Woody: Phantom Flags Have Flapped Before
Larry Woody | Senior Writer
It’s the oldest debate in NASCAR: Do officials sometimes throw an unwarranted caution flag to close up a strung-out field and make the race more exciting?
Denny Hamlin is the latest driver to claim that it does, charging that NASCAR threw a caution for phantom debris during a drowsy stretch at Michigan a couple of weeks ago.
NASCAR says it didn’t do it, and never has.
I don’t know about that – I’m not privy to such high-level inside info – but with the increasing influence of TV you sometimes wonder.

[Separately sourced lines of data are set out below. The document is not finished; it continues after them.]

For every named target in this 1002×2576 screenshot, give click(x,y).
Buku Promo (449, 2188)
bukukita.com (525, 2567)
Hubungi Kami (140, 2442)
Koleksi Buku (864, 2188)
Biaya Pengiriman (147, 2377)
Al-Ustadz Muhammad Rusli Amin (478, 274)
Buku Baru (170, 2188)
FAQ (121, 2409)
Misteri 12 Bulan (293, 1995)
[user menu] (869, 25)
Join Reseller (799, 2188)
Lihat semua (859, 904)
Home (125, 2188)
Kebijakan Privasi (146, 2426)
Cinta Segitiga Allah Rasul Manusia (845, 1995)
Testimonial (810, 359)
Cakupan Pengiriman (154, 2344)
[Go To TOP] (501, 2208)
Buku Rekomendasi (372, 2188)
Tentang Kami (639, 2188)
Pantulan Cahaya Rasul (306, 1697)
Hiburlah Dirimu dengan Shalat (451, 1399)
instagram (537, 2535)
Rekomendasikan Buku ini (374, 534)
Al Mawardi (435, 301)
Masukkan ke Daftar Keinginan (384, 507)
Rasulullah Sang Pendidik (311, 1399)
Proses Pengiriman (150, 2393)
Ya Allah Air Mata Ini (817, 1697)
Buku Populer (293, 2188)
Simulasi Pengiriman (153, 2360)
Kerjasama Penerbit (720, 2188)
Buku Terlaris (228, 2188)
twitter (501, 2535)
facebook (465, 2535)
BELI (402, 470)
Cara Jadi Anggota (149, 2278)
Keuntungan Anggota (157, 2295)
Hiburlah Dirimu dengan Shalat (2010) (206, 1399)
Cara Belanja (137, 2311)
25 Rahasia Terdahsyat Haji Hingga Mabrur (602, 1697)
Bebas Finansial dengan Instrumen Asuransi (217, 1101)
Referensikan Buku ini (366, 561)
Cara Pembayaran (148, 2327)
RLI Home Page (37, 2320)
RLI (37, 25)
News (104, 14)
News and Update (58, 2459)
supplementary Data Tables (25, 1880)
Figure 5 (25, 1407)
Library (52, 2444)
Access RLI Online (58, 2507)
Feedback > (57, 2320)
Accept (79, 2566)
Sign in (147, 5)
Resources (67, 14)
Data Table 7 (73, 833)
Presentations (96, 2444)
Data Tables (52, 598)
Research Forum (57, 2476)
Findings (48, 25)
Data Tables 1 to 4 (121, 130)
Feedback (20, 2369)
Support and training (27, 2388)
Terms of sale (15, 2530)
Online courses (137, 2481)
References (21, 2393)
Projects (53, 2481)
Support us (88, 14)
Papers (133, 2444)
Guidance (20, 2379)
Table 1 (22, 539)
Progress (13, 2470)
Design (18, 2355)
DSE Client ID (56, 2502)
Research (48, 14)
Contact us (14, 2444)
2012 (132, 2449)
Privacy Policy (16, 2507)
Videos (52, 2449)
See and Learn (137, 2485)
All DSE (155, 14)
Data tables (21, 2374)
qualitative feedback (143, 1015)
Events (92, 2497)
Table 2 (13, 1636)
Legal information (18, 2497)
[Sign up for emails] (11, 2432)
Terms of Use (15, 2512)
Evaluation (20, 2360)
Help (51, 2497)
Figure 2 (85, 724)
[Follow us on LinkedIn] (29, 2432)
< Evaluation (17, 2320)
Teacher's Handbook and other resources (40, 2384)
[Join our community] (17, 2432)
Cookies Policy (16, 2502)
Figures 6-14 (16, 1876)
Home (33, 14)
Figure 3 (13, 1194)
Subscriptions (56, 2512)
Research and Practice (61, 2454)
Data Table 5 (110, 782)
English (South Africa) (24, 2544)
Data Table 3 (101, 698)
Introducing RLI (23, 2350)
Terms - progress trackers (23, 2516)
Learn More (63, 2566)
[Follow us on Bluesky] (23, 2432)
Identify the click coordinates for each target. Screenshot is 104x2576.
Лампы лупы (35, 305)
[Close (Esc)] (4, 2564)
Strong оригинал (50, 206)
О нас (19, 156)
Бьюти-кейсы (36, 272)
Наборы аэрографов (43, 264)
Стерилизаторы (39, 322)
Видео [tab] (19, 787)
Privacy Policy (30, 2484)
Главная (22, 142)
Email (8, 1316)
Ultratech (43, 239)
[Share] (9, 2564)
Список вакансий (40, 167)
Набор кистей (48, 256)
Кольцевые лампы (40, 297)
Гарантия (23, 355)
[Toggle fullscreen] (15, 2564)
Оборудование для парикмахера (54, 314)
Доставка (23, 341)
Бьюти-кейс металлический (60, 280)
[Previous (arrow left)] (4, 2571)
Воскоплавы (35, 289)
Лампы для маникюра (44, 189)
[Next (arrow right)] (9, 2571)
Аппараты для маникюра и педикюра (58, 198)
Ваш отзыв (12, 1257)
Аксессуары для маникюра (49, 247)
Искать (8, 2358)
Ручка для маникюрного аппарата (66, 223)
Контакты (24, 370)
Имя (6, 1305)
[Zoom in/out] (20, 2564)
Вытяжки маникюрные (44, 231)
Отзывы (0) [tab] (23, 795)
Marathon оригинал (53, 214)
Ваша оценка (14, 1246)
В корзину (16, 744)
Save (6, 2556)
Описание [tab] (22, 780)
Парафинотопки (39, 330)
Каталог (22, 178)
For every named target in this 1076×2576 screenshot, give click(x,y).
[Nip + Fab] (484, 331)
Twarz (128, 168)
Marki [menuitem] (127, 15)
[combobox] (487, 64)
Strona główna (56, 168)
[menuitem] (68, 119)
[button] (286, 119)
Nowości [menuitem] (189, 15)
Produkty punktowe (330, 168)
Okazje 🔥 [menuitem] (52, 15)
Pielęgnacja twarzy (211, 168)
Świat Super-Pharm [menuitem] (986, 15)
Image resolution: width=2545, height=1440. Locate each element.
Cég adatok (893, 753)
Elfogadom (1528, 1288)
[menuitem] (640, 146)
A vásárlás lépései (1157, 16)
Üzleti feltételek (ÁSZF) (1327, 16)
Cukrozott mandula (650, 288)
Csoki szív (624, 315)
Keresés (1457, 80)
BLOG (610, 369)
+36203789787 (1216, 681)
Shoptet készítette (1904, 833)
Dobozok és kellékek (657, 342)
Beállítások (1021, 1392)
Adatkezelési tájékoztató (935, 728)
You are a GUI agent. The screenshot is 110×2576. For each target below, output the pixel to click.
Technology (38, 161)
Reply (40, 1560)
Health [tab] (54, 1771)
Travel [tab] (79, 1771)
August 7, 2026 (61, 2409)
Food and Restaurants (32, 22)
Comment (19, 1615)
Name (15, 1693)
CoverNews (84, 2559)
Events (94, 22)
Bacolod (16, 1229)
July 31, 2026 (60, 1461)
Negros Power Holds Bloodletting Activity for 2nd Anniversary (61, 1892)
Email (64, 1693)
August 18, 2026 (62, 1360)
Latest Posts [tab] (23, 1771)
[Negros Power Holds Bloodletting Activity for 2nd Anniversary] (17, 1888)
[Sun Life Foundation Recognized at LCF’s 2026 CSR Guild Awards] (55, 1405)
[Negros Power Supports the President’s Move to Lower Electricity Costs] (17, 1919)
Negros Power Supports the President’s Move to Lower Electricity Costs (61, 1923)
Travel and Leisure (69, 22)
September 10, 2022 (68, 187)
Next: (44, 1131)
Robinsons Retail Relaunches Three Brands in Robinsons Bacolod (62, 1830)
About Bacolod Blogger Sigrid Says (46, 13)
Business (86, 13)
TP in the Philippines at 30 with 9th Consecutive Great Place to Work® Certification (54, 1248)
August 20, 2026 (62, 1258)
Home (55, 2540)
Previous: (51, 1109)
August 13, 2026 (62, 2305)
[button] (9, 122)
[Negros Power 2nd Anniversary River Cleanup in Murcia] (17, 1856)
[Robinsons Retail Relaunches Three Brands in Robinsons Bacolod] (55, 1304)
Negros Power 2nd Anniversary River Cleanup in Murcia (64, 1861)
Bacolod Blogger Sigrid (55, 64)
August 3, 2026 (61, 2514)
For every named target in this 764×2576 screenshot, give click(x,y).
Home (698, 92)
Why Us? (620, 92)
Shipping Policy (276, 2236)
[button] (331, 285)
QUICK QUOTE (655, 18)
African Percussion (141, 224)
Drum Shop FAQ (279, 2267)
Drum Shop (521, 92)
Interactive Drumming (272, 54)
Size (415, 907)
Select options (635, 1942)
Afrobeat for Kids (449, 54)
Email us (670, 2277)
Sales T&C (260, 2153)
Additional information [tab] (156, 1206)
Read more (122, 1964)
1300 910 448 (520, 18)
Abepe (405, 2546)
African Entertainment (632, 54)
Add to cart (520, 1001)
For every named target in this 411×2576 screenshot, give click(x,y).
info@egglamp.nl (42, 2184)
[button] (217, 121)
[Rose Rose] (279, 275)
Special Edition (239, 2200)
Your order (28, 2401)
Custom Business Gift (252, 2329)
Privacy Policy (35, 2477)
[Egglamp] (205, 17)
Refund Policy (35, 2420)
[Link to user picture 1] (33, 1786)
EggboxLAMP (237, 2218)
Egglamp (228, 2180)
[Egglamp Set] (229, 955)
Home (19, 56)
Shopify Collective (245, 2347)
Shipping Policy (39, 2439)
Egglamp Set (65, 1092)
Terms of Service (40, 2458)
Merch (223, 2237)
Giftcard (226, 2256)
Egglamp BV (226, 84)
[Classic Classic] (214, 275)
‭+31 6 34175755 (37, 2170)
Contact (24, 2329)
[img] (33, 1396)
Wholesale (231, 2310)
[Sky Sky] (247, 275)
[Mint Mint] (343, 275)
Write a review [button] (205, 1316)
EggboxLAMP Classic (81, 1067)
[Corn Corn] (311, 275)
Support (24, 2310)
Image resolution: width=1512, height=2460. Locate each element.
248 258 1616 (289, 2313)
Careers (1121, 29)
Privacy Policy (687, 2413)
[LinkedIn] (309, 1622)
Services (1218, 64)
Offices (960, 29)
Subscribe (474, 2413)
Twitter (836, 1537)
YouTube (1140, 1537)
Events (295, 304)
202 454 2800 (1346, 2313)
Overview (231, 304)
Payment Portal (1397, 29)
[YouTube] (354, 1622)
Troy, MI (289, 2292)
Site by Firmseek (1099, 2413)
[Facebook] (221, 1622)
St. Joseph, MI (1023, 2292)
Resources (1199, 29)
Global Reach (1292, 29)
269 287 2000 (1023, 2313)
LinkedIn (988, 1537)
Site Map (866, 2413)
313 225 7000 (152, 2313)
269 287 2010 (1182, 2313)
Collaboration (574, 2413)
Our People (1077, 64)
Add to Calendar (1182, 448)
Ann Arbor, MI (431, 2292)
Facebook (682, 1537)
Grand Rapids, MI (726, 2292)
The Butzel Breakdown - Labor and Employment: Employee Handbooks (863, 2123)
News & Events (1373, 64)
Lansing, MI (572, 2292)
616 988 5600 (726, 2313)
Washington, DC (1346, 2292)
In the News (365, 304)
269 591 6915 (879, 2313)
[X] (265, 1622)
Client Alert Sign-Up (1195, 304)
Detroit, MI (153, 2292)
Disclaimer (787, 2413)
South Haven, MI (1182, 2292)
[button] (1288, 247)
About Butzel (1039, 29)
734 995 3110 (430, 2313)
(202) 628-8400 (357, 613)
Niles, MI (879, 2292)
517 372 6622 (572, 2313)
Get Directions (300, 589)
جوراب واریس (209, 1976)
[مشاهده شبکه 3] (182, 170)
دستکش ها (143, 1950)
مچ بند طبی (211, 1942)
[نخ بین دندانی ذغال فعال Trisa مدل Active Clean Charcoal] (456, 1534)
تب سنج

TV understandably hates long, boring stretches in which nothing happens except the boys in the booth waxing eloquent about tire pressure and track temperature.
There’s no denying that TV often is glad to see a yellow flag fly.
Whether NASCAR officials at times look especially close to try to spot some debris I can’t say, but I know for certain that “fake” cautions used to occasionally be thrown during weekly races on a NASCAR-sanctioned track.
Bill Donoho, a gruff old pistol-packing ex-assistant police chief of Nashville, operated Fairgrounds Speedway from the 1950’s into the late 1970’s. He didn’t hesitate to order his flagman to throw a caution if he though it necessary to tighten up and liven up a race.
The way Donoho saw it, it was his duty to see that fans were entertained when they bought a ticket. And a boring race, with the field all strung out, wasn’t entertaining.
If a caution didn’t occur naturally, Donoho would “suggest” that his flagman throw one anyway. Understand, Donoho, not NASCAR, made the calls during the weekly races; NASCAR officials were in charge only for the two annual Cup races.
Donoho not only ordered a caution when he deemed it necessary, he wasn’t above ordering some overly-dominant driver to slow down and stop ruining the show. One season a youngster kept blowing away the field in a mid-level division, race after race. Finally Donoho called the kid up to his office and “suggested” that it was time to move up to a higher division in search of new challenges. Either that, or have his car torn down for inspection after every race and the parts sent back in a box.
The kid moved up.
Not even the great Darrell Waltrip was immune. During D.W.’s Fairgrounds days he was in a class by himself. He didn’t merely win most of the races, he did it with ease. Not even Donoho’s timely cautions could help the field keep up with Darrell.
Finally Donoho had a set-down with Waltrip and explained the advantages of slowing down a tad – you know, conserve gas, save his tires, protect his equipment, and so on.
Darrell got the point. He kept winning, of course – but just not by quite so large margins.
Back to the phantom cautions: One night a race was speeding along, caution-free. The field was strung out and the fans were yawning and checking their watches. Up in his office overlooking the frontstretch, Donoho was fretting.
The race was not only boring, but at its current fast pace it would be over quickly, meaning fans would be leaving without having had time to properly patronize the concessions stands – and concession sales represented a big chunk of the track’s profit.
Finally Donoho decided something had to be done. He grabbed a radio head-set and keyed his flagman down on the track.
When the flagman answered, Donoho “suggested” that he throw a caution flag to provide a break in the action and allow fans to visit the concussion stands.
But, replied the flagman, he didn’t see anything on the track that required a caution.
Well you’d better find something, Donoho growled, or you’ll be eating 5,000 blinkety-blank hot dogs after the race is over.
Seconds later the “hot dog caution” flag was flapping.